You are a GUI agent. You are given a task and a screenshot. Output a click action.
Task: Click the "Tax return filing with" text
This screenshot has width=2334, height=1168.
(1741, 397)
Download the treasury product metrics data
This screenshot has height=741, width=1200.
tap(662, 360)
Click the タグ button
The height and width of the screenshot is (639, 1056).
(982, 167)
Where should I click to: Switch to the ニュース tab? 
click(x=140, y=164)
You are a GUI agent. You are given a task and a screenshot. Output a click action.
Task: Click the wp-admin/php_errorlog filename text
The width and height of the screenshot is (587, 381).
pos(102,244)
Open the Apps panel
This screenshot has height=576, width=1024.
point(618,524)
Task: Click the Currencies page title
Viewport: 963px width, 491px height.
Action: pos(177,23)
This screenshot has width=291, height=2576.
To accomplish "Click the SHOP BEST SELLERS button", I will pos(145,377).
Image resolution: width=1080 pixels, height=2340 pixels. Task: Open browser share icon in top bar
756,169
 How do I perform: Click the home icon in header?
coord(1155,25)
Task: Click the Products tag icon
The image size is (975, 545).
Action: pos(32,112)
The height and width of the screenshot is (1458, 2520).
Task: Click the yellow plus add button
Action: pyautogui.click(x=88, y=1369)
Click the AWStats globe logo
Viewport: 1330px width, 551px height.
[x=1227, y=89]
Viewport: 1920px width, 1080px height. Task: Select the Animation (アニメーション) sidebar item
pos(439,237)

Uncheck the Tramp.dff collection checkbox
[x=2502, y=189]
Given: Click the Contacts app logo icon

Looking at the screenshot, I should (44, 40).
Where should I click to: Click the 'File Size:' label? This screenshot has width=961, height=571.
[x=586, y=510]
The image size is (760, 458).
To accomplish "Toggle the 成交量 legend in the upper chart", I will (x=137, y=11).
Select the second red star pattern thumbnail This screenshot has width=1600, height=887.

------------

PROBLEM STATEMENT → Reproduce every one of the rows above verbatim, line for line.

RESPONSE TO THIS TASK →
You are a GUI agent. You are given a task and a screenshot. Output a click action.
Task: Click the "Tax return filing with" text
This screenshot has width=2334, height=1168.
(1741, 397)
Download the treasury product metrics data
This screenshot has height=741, width=1200.
tap(662, 360)
Click the タグ button
The height and width of the screenshot is (639, 1056).
(982, 167)
Where should I click to: Switch to the ニュース tab? 
click(x=140, y=164)
You are a GUI agent. You are given a task and a screenshot. Output a click action.
Task: Click the wp-admin/php_errorlog filename text
The width and height of the screenshot is (587, 381).
pos(102,244)
Open the Apps panel
This screenshot has height=576, width=1024.
point(618,524)
Task: Click the Currencies page title
Viewport: 963px width, 491px height.
Action: pos(177,23)
This screenshot has width=291, height=2576.
To accomplish "Click the SHOP BEST SELLERS button", I will pos(145,377).
Image resolution: width=1080 pixels, height=2340 pixels. Task: Open browser share icon in top bar
756,169
 How do I perform: Click the home icon in header?
coord(1155,25)
Task: Click the Products tag icon
The image size is (975, 545).
Action: pos(32,112)
The height and width of the screenshot is (1458, 2520).
Task: Click the yellow plus add button
Action: pyautogui.click(x=88, y=1369)
Click the AWStats globe logo
Viewport: 1330px width, 551px height.
[x=1227, y=89]
Viewport: 1920px width, 1080px height. Task: Select the Animation (アニメーション) sidebar item
pos(439,237)

Uncheck the Tramp.dff collection checkbox
[x=2502, y=189]
Given: Click the Contacts app logo icon

Looking at the screenshot, I should (44, 40).
Where should I click to: Click the 'File Size:' label? This screenshot has width=961, height=571.
[x=586, y=510]
The image size is (760, 458).
To accomplish "Toggle the 成交量 legend in the upper chart", I will (x=137, y=11).
Select the second red star pattern thumbnail This screenshot has width=1600, height=887.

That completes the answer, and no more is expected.